(Employer Opposition to) Forming Unions in the United States and Canada

September 06, 2012

Kris Warner

My colleague John Schmitt provided an excellent overview of my recent paper about organized labor in the United States and Canada, “Protecting Fundamental Labor Rights: Lessons from Canada for the United States.” In that post, John laid out the basic argument – that there are two key differences between the United States and Canada that have allowed the unionization rate in Canada to remain stable over the past half century while it has plummeted in the United States. The first of these differences is the process by which workers form unions in the two countries, which is what I want to take a closer look at in this blog post. In a second post in the days to come, I’ll look at the other key difference – how bargaining impasses are handled after the initial formation of a union.
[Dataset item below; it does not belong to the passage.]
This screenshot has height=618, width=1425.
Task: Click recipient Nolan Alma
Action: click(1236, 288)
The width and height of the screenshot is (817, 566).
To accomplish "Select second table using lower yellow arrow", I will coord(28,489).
Both the U.S. and Canada have two different processes for forming unions – mandatory elections and card check. Under mandatory elections, unless an employer voluntarily recognizes a union, employees who want to form a union at their workplace must file a petition for an election with the labor board – a government agency that enforces the collective bargaining laws – showing support of at least 35 percent of the workforce. (It’s 35 percent in the United States and 35-45 percent in Canada depending upon the province.) This is usually done with signed authorization cards, and employees or unions on their behalf will typically gather much more support than this before filing the petition, usually around 65 percent. The labor board, after verifying the cards against payroll records of the employer, will schedule and hold an election in which employees can vote on whether or not to form a union.
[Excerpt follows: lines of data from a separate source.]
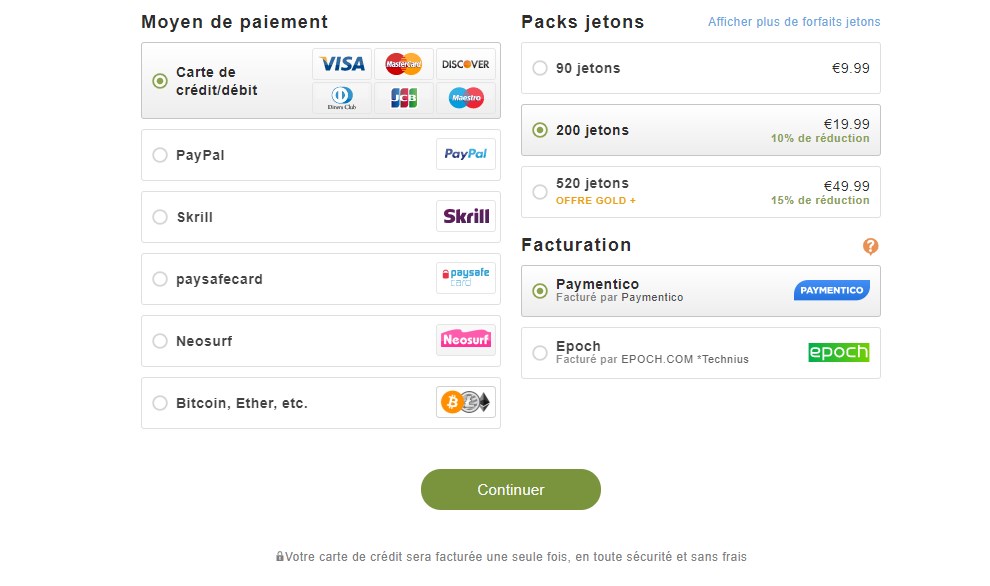Select the 520 jetons Gold offer
990x586 pixels.
(x=701, y=192)
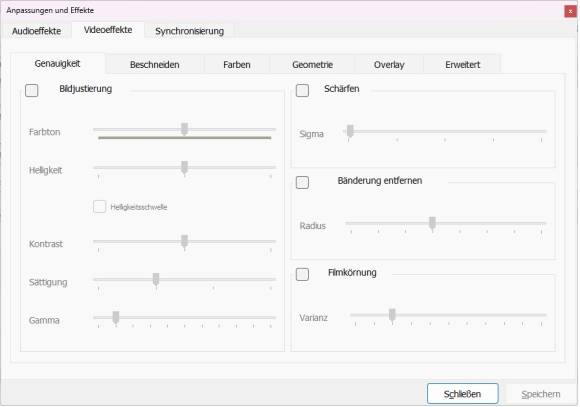580x407 pixels.
Task: Enable Bänderung entfernen checkbox
Action: pyautogui.click(x=302, y=182)
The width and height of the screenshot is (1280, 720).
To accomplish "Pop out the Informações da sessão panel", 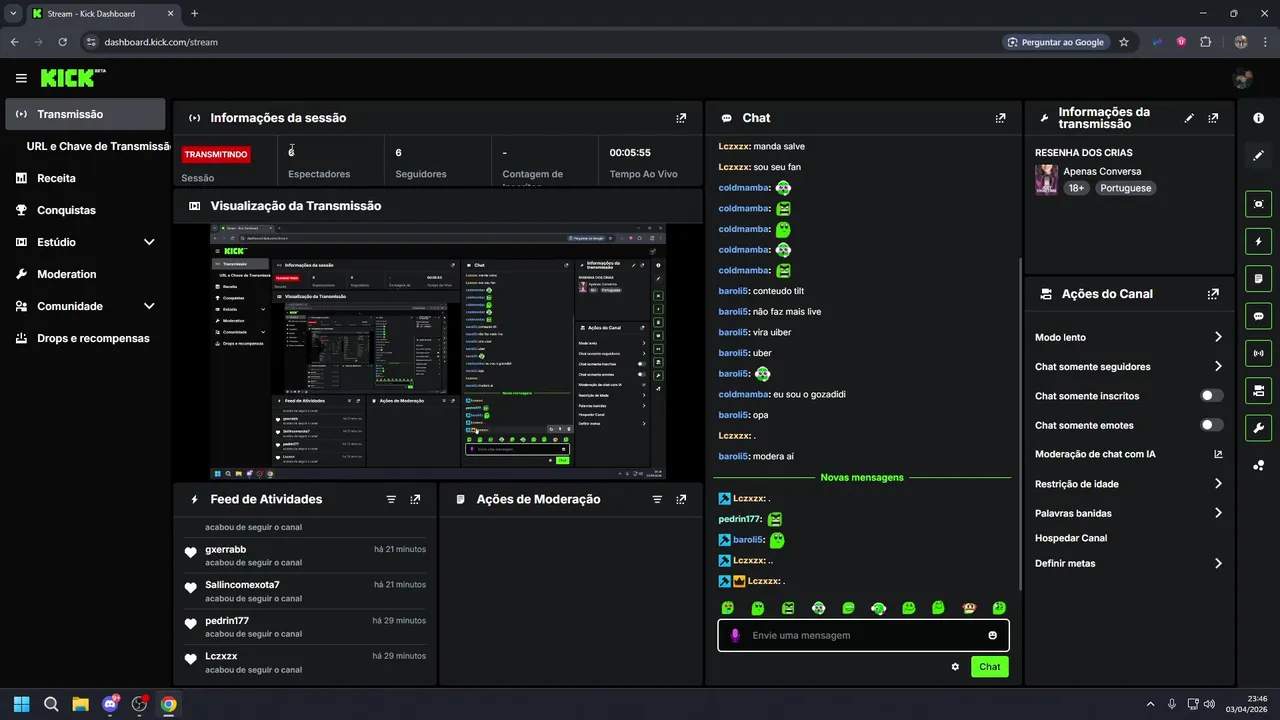I will [x=681, y=118].
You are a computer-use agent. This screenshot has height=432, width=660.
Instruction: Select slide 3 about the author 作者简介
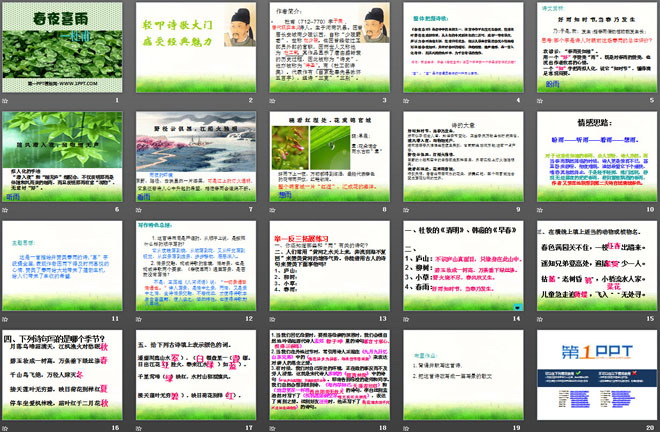328,49
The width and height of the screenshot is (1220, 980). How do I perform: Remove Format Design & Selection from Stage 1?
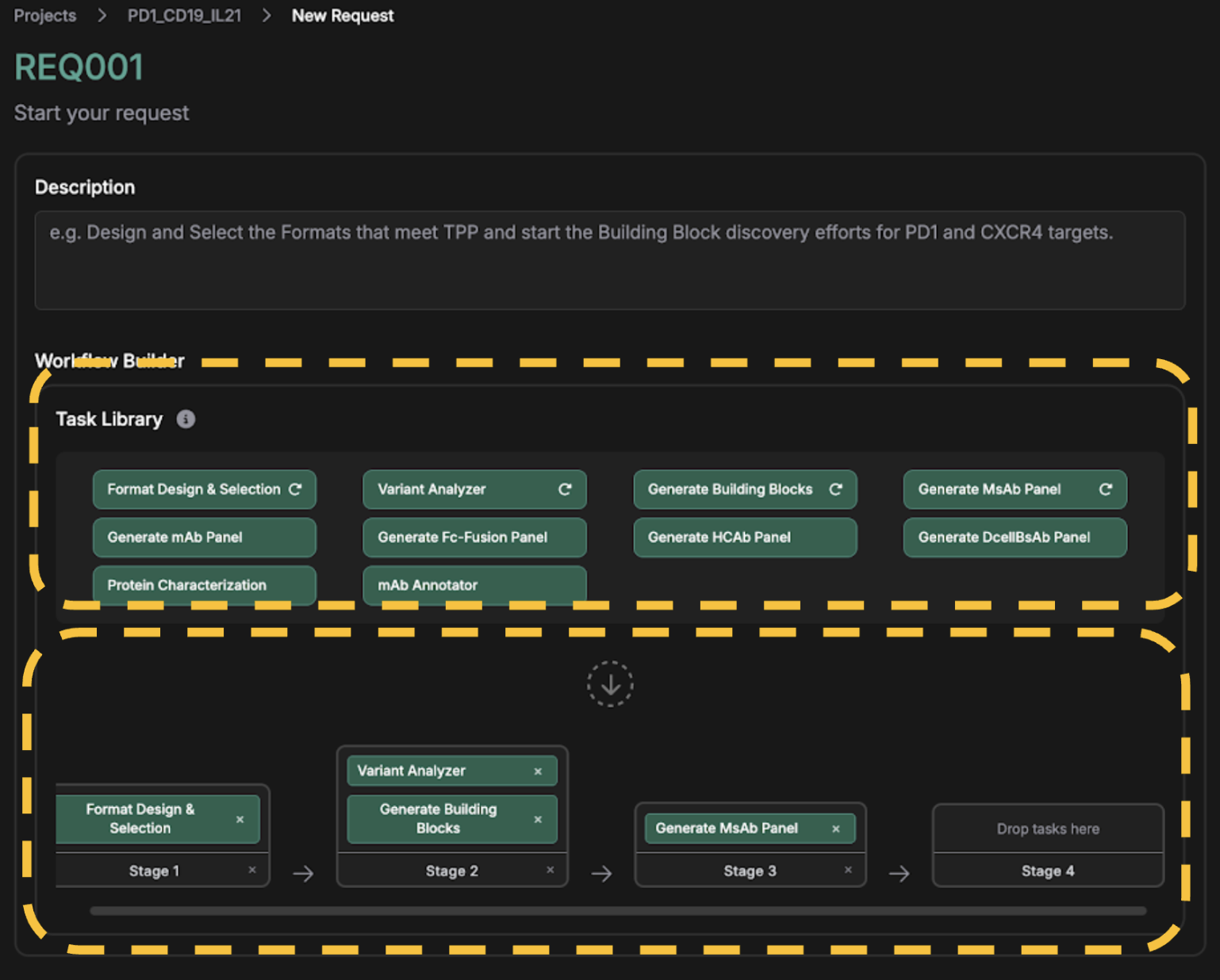tap(240, 819)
Under card check, the process is more streamlined. If employees are able to show majority support (ranging from 50-65 percent), the labor board will simply verify the signed authorization cards, and, if there is the required majority of the proposed bargaining unit, the board will certify the union. If there is less than the required level of support, the labor board will schedule and hold an election. In both mandatory elections and card check, once a union has been certified by the labor board, the employer is required to recognize the union and both the employer and the union are required to “bargain in good faith.”

For the most part, mandatory elections are the law of the land in the United States. While some states allow public-sector workers to organize via card check, all private-sector workers (the bulk of the workforce) must go through mandatory elections if they wish to organize a union at their workplace. Canada, however, is a more mixed picture. At one point, card check was the sole system for forming unions. But since the late 1970s, several provinces have switched from card check to mandatory elections. As a result, at present, about 75 percent of the Canadian workforce must participate in an election before they are able to organize.
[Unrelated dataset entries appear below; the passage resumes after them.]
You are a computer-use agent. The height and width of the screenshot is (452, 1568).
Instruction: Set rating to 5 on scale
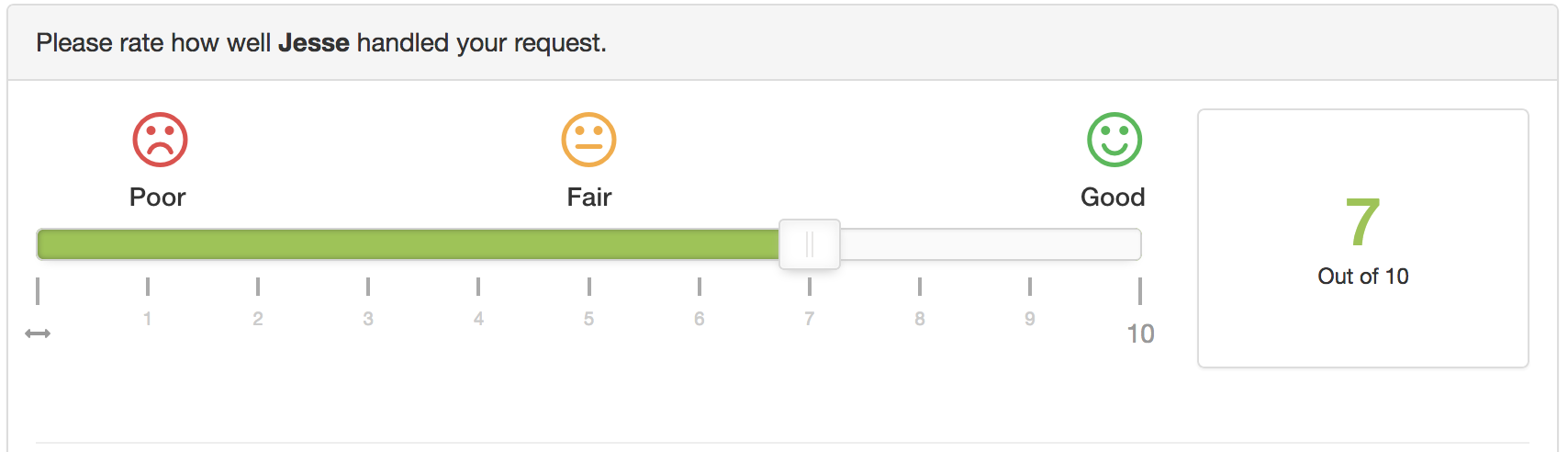588,319
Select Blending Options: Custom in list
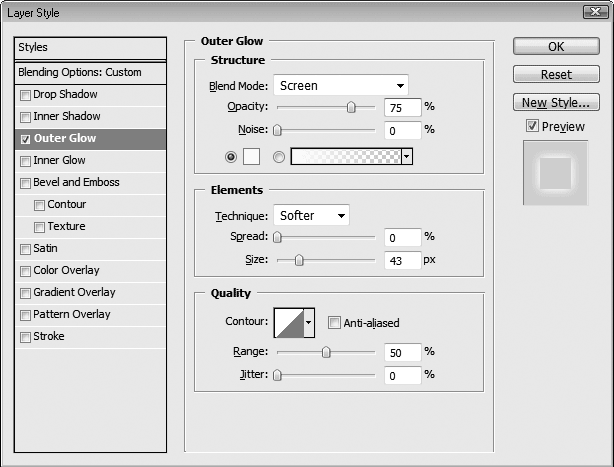Screen dimensions: 614x467 point(90,72)
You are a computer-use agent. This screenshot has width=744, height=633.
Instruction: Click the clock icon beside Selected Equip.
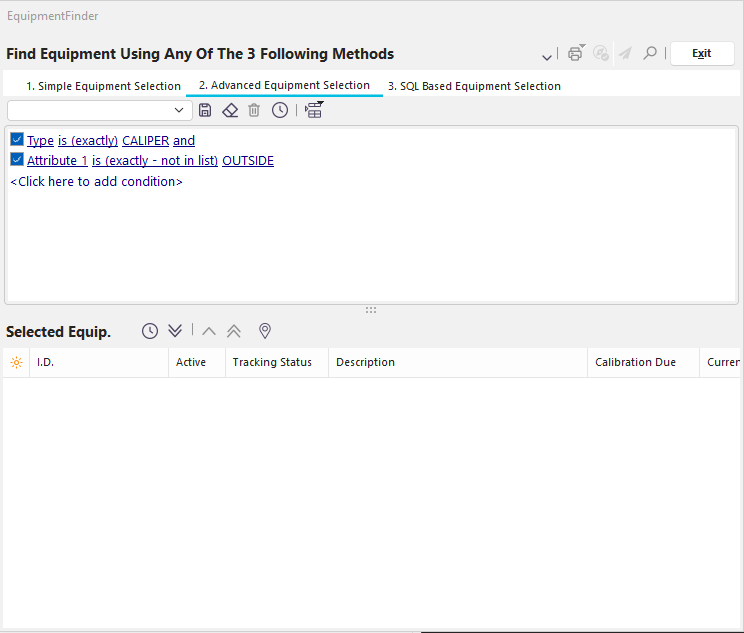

A main difference inherent in these two procedures for forming unions is time. By the time that a card-check organizing campaign files a petition, the campaign is nearly finished (except for the official verification of majority support). When cards are being handed in by an organizing campaign under a mandatory-elections system, however, the campaign is only entering a second, decisive phase. And this phase can be long and drawn out.

For private-sector organizing campaigns in the U.S. during 2011, for example, it took a median of 38 days after the petition was filed for the election to occur. This delay between petition and election can often stretch out for months, especially when employers file formal objections or otherwise engage in stalling tactics. During this time between petition and election, employers – often assisted by outside “union avoidance” experts – run anti-union campaigns, attempting to convince employees that unionization is not in their best interest. They can employ a host of legal tactics, including captive audience meetings, one-on-one meetings with supervisors, or media campaigns. They often resort to illegal tactics as well, including firing outspoken union supporters. Penalties for this kind of behavior are small relative to the potential cost in higher wages and benefits of a successful union organizing campaign and any punishment that is meted is generally too late to reverse the damage caused to the organizing campaign.

Unlike the U.S., which has no time limits within which elections must occur, four of the six Canadian provinces with mandatory elections require them to occur within 10 days from the filing of a petition, while another requires that they happen “as soon as possible.” Under these terms, employers don’t have the opportunity to run prolonged anti-union campaigns. They do still usually run them, but they aren’t nearly as intense or effective as those in the United States. Canada’s higher unionization rate reflects this.

Finally, there is one last point to be made regarding the procedure for forming unions and employer opposition. While time-restricted mandatory elections result in less aggressive and illegal employer conduct, the shorter election period does not eliminate such behavior. Canadian research, for example, has demonstrated that unionization campaigns are less likely to succeed under mandatory elections with time limits than under card check. Consistent with these findings, over the same period that Canadian provinces have switched from card check to mandatory elections, there has been a slight downward trend in the country’s unionization rate.